• Excerto do texto
◇ ◇ ◇ ◇ ◇ ◇ ◇

Por um lado, instituiu, no art.1º, nº 2 do CIRE, o processo especial de revitalização, destinado a permitir a qualquer devedor que, comprovadamente, se encontre em situação económica difícil ou em situação de insolvência meramente iminente mas que ainda seja susceptível de recuperação, estabelecer negociações com os respectivos credores de modo a concluir com estes acordo conducente à sua revitalização económica ( cfr. nº1 do art. 17º-A do mesmo código).

Consagrou, nos artigos 17º-A a 17º-I, (CIRE) um regime de cariz marcadamente voluntário e extrajudicial, deste processo por forma a fomentar o recurso ao procedimento extrajudicial de recuperação do devedor bem como a contribuir para o aumento do número de negociações concluídas com sucesso dando primazia à vontade dos intervenientes (devedor e credores), limitada esta nos termos do nº 10º do art. 17º-F, (CIRE) a limitações decorrentes do dever de respeito dos seguintes princípios orientadores aprovados pela Resolução do Conselho de Ministros nº 43/2011, de 25 de Outubro a saber:

 “Primeiro princípio - o procedimento extrajudicial corresponde a um compromisso assumido entre o devedor e os credores envolvidos e (e não a um direito) e apenas deve ser iniciado quando as dificuldades financeiras do devedor possam ser ultrapassadas e haja uma forte probabilidade de este manter-se em actividade após a conclusão do acordo alcançado com os seus credores;

Segundo princípio - durante todo o procedimento, as partes devem actuar de boa fé, na busca de uma solução construtiva que satisfaça todos os envolvidos;

Terceiro princípio - deve ser garantida uma abordagem unificada por parte dos credores, que melhor sirva os interesses de todas as partes;

Quarto princípio- os credores envolvidos devem cooperar entre si e com o devedor de modo a concederem a este um período de tempo suficiente para obter e partilhar toda a informação relevante e para elaborar e apresentar propostas para resolver os seus problemas financeiros;

Quinto princípio- durante o período de suspensão, os credores envolvidos não devem agir contra o devedor, comprometendo-se a abster-se de intentar novas acções judiciais e a suspender as que se encontrem pendentes;

Sexto princípio- durante o período de suspensão, o devedor compromete-se a não praticar qualquer acto que prejudique os direitos e as garantias dos credores, ou que, de algum modo, afecte negativamente as perspectivas dos credores de verem pagos os seus créditos, em comparação com a sua situação no início do período de suspensão;

Sétimo princípio- o devedor deve adoptar uma postura de absoluta transparência durante o período de suspensão, partilhando toda a informação relevante sobre a sua situação, nomeadamente a respeitante aos seus activos, passivos, transacções comerciais e previsões da evolução do negócio;

Oitavo princípio - toda a informação partilhada pelo devedor, incluindo as propostas que efectue, deve ser transmitida a todos os credores envolvidos e reconhecida por estes como confidencial, não podendo ser usada para outros fins, excepto se estiver publicamente disponível;

Nono princípio- As propostas apresentadas e os acordos realizados durante o procedimento, incluindo aqueles que apenas envolvam os credores, devem reflectir a lei vigente e a posição relativa de cada credor;

Décimo princípio- As propostas de recuperação do devedor devem basear-se num plano de negócios viável e credível, que evidencie a capacidade do devedor de gerar fluxos de caixa necessários ao plano de reestruturação, que demonstre que o mesmo não é apenas um expediente para atrasar o processo judicial de insolvência, e que contenha informação respeitante aos passos a percorrer pelo devedor de modo a ultrapassar os seus problemas financeiros;

Décimo primeiro princípio- Se durante o período de suspensão ou no âmbito da reestruturação da dívida for concedido financiamento adicional ao devedor, o crédito resultante deve ser considerado pelas partes como garantido.”

◇ ◇ ◇ ◇ ◇ ◇ ◇

• Dados fornecidos
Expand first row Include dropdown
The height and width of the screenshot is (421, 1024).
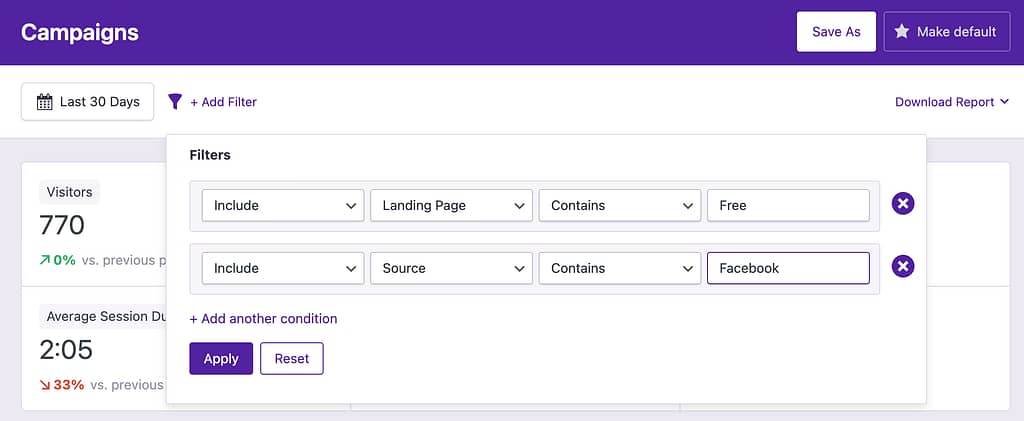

◇ ◇ ◇ ◇ ◇ ◇ ◇

• Pedidos
a) No excerto sobre o processo especial de revitalização, que resolução aprovou os princípios orientadores?
b) Reproduza o trecho do excerto sobre o processo especial de revitalização que começa em "Por um lado, instituiu, no" e vai até "do mesmo código).".

• Respostas
a) A Resolução do Conselho de Ministros nº 43/2011, de 25 de Outubro.

b)
Por um lado, instituiu, no art.1º, nº 2 do CIRE, o processo especial de revitalização, destinado a permitir a qualquer devedor que, comprovadamente, se encontre em situação económica difícil ou em situação de insolvência meramente iminente mas que ainda seja susceptível de recuperação, estabelecer negociações com os respectivos credores de modo a concluir com estes acordo conducente à sua revitalização económica ( cfr. nº1 do art. 17º-A do mesmo código).